We could produce excellent image quality on 1.5-T scanners using a head coil. In only two cases, the nerves were sub-optimally visualised because of dental hardware-related susceptibility artefacts. The isotropic 3D images could be easily reconstructed to produce long axis images of the peripheral trigeminal branches, which showed asymmetric signal and calibre alterations on the affected sides. The water-selective fat-suppressed 3D DW PSIF imaging sequence was ideal in demonstrating the IAN and LN selectively with excellent fat and vascular signal suppression [10, 12]. The neuroma in continuity (class 4 injury), scar entrapment and lingual nerve transection (class 5 injury) were correctly identified with moderate-to-excellent surgical correlation [16]. Use of T1W, T2W and DTI images in tandem aids in the evaluation of neural abnormalities, perineural fibrosis and the ancillary finding of salivary gland parasympathetic changes. The abnormality shows up as considerably bright signal on DTI and 3D STIR SPACE and 3D DWPSIF images as compared to 2D images. The reconstructions along the long axis of the nerve showed both calibre alterations and discontinuity for the surgeon’s benefit in contemplating pre-operative planning [1719].

The impact on clinical management was important. Less than 1/3 of the cases (29%) did not have a change in clinical management and in about 35% of cases it changed substantially. Clinical findings thus need objective substantiation from high-resolution imaging, such as MRN [20, 21]. Additionally, pain can be present before and after nerve repair and does not point to resolution or improvement of the nerve injury [22]. This was also seen in one of our previously operated patients; MRN could find an unsuspected neuroma in continuity, which was resected with nerve repair. Currently, there is controversy regarding how to best treat these nerve injuries, with increasing evidence seeming to point towards better outcomes with nerve grafting as compared to the primary repair [3, 23]. However, no studies have reported the effects of the intervention on the remaining primary outcomes of pain, difficulty eating or speaking, or taste or quality of life. This study also did not assess the long-term outcome, although in the short term, most cases improved following surgery. However, that was not the primary objective of the study. Other limitations of the study include selection bias, as these cases came from surgeons and not primary physicians, and the small sample size.
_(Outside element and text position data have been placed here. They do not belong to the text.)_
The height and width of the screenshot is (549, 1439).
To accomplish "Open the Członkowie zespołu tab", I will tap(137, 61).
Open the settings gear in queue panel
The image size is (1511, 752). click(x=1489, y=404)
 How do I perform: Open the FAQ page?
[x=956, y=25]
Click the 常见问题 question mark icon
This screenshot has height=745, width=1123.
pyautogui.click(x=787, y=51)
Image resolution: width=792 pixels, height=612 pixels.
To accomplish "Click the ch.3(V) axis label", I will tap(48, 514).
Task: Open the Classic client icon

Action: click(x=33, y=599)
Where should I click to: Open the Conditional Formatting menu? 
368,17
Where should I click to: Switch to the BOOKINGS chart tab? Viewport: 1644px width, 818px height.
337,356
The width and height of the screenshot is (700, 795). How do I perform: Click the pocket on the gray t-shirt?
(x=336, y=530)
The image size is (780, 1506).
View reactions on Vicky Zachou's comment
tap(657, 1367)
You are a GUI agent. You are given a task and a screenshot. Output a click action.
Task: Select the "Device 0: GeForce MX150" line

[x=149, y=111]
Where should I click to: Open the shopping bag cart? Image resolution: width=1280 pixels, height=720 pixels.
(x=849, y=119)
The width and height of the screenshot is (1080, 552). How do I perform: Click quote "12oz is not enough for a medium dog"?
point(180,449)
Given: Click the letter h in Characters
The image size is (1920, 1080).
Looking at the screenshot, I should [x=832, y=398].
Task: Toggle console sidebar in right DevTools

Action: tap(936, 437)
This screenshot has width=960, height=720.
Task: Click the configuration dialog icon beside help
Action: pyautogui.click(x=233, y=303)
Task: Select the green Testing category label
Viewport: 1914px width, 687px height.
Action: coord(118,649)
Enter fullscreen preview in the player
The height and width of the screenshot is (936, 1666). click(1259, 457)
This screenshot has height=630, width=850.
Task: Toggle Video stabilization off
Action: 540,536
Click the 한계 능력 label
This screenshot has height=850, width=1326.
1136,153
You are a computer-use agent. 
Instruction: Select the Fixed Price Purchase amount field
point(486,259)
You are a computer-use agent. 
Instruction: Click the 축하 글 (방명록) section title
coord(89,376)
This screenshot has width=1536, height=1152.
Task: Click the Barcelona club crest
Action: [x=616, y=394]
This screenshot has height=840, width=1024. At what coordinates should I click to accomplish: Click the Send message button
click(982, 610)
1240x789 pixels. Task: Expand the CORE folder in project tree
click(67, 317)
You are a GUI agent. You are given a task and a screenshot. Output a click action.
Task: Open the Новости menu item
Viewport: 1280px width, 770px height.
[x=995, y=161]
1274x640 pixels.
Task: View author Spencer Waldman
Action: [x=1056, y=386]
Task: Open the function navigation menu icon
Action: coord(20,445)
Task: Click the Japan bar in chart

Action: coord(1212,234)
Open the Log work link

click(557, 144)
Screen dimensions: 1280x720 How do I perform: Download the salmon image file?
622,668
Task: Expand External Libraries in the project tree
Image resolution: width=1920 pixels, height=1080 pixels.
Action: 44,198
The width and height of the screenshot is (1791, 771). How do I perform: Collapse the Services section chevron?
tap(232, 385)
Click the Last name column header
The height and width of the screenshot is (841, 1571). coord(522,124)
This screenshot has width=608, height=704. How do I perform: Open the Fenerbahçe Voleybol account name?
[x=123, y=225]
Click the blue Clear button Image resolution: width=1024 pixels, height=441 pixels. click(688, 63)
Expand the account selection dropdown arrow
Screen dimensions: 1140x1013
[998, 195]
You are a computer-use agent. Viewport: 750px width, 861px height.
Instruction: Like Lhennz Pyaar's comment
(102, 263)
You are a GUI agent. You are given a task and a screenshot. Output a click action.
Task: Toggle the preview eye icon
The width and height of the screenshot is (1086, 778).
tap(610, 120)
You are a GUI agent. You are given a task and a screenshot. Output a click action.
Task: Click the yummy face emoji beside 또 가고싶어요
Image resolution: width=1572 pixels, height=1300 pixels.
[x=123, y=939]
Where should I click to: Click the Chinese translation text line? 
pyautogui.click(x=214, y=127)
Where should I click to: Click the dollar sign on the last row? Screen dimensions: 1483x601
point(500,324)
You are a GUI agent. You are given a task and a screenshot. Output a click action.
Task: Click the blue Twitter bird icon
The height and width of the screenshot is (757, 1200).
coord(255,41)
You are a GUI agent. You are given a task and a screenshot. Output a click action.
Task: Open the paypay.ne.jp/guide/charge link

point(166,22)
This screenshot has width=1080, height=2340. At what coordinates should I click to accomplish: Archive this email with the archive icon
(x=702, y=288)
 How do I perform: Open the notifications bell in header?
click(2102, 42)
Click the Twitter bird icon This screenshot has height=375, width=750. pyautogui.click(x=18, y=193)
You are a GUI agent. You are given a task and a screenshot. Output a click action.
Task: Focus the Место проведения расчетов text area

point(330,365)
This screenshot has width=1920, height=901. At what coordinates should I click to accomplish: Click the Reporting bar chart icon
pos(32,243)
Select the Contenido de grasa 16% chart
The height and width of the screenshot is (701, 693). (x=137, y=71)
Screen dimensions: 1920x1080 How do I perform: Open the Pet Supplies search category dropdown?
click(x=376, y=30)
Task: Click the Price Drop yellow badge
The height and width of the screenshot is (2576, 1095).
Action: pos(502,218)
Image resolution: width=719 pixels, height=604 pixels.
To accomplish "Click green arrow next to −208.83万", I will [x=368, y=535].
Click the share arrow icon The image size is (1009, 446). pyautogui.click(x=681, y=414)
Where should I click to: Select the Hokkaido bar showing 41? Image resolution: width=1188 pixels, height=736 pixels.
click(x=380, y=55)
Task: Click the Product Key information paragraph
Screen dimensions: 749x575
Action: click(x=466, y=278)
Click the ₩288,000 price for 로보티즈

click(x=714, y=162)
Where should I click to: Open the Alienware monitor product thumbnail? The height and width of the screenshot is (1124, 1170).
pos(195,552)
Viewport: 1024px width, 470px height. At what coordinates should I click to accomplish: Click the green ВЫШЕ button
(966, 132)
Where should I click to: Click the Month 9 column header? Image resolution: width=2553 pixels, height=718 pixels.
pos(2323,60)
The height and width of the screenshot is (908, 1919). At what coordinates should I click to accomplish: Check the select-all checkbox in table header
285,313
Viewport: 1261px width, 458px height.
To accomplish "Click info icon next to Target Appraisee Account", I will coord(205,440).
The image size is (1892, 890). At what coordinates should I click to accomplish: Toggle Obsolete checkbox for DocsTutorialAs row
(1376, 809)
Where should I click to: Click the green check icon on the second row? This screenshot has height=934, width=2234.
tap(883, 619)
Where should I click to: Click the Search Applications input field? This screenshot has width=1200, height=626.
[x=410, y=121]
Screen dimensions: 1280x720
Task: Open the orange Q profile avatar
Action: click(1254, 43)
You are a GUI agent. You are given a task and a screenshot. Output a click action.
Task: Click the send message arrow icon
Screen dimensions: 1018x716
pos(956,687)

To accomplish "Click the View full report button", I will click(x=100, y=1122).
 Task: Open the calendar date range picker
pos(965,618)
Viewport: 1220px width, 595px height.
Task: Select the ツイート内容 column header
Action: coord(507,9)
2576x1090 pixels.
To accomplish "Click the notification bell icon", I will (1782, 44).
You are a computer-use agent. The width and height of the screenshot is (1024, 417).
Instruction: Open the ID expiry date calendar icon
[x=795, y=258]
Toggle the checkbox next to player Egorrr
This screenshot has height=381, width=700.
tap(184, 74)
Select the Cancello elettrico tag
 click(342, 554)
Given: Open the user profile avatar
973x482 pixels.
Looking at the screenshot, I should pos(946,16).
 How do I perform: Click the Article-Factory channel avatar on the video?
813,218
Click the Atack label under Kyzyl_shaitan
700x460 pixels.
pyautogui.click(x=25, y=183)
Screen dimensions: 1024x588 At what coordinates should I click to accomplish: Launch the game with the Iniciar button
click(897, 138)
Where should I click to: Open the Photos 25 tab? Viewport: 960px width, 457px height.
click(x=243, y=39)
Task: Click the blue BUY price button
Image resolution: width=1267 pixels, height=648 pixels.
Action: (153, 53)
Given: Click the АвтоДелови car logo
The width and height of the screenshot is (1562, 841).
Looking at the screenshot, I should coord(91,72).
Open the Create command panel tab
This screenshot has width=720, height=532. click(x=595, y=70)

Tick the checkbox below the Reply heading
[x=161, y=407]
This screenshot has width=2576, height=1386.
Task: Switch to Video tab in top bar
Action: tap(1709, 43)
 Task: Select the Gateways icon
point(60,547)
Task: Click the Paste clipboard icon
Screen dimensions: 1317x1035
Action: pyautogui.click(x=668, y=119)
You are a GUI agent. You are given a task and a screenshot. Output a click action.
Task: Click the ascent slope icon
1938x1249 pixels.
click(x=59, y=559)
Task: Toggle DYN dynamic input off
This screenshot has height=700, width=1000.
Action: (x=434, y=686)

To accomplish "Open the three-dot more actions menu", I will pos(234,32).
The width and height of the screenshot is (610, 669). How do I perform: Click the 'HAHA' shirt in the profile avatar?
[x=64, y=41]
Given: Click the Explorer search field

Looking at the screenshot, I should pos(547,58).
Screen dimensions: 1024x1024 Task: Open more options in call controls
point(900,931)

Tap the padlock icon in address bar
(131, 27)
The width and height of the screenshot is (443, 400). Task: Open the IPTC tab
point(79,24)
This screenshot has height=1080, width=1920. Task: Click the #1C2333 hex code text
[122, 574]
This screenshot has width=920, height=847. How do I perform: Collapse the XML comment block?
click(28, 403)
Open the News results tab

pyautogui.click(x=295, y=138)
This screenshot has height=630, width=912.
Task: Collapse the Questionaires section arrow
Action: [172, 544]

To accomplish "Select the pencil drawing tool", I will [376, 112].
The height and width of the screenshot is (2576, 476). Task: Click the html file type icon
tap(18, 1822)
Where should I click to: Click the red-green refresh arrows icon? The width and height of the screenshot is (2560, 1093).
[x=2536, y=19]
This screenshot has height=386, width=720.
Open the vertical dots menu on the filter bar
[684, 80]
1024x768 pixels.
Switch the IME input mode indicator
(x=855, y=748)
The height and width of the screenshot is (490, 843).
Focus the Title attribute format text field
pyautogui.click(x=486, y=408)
In future, larger prospective studies can be performed in a single or multicentre trial to evaluate the patient outcomes and impact of MRN on management [24]. Further refinement of the techniques may help to image the sensory nerves in both the absence and presence of dental artefacts. Finally, we did not attempt to correlate the imaging findings with objective neurosensory testing [25], which, of note, is not universally performed in different centres managing peripheral trigeminal neuropathy.

Conclusion

To summarise, MRN is useful for the diagnostic work-up of suspected peripheral trigeminal neuropathy patients with significant impact on the clinical management and moderate-to-excellent correlation with intra-operative findings.